[Dataset entries]
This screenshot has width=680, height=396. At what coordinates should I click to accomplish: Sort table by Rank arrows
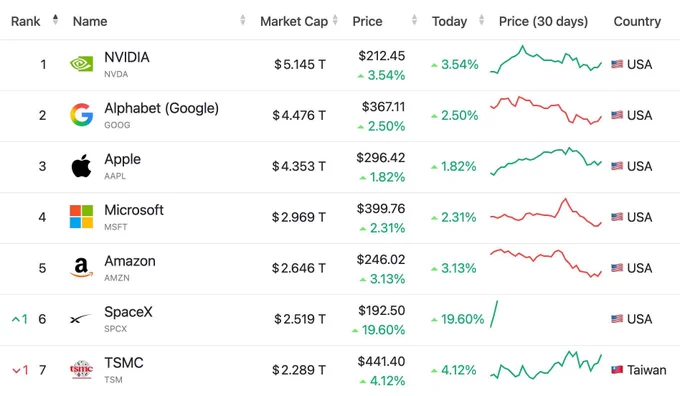(55, 20)
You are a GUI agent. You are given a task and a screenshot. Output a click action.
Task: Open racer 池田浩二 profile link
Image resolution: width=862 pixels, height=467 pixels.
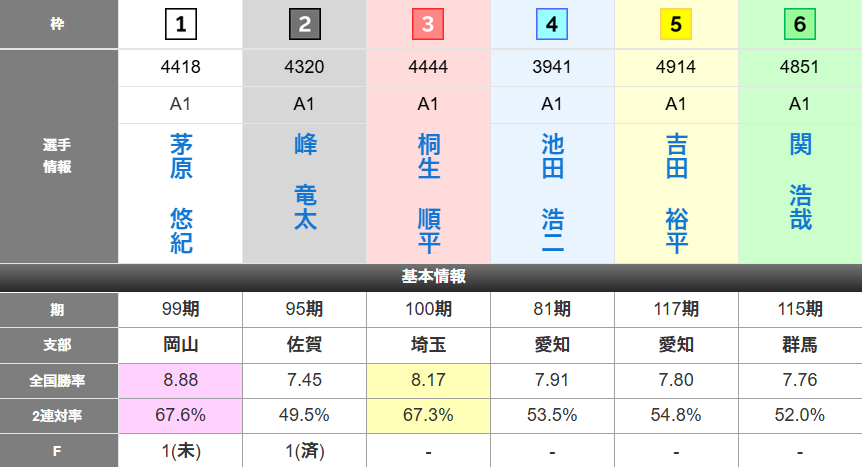552,194
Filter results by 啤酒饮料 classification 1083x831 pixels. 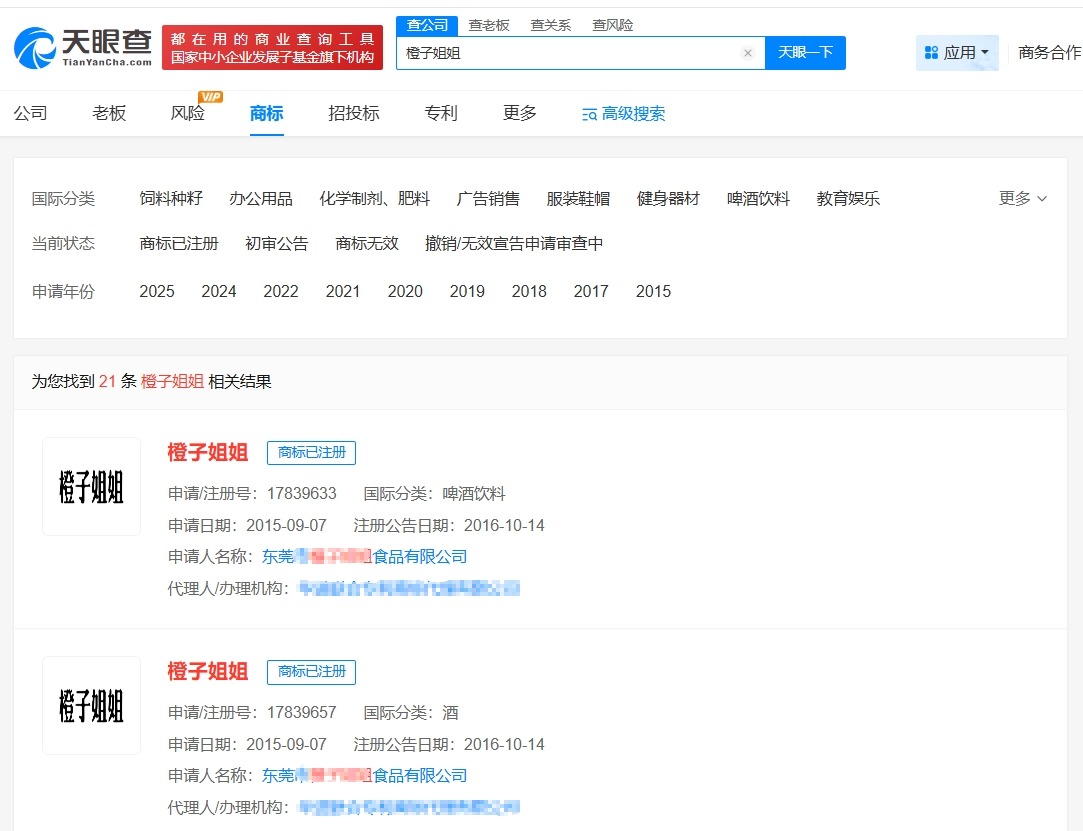757,198
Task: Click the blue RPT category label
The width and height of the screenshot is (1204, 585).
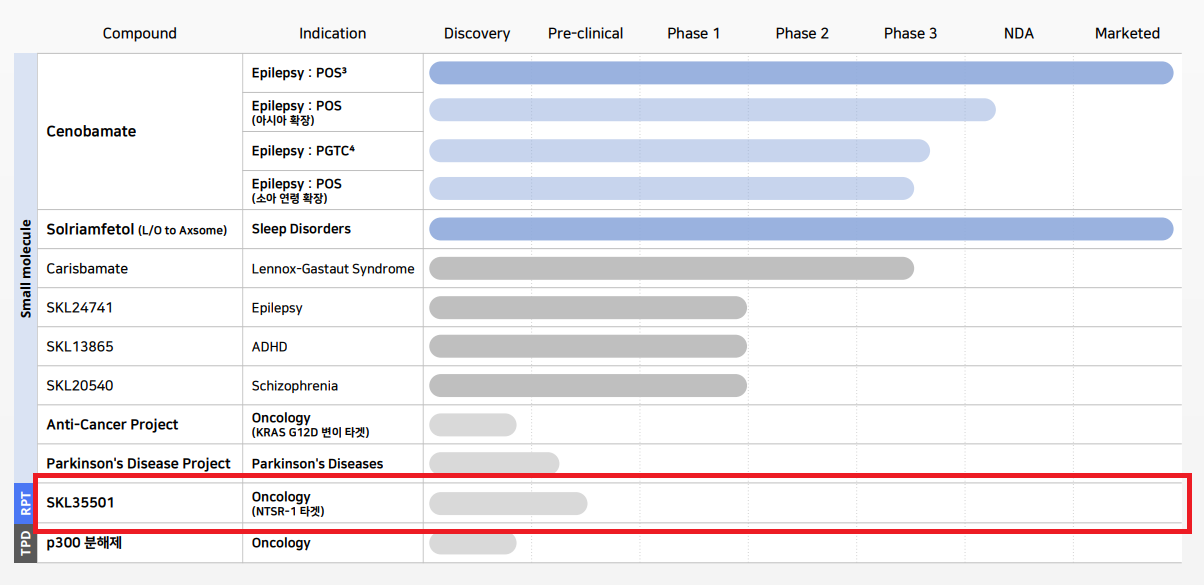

- Brief
All that belongs in the answer is the lines from the line with "Task: Click the blue RPT category label" through the closing line of the entries, inclusive, transcribed exactly and free of pictures.

- Response to this task
Task: Click the blue RPT category label
The width and height of the screenshot is (1204, 585).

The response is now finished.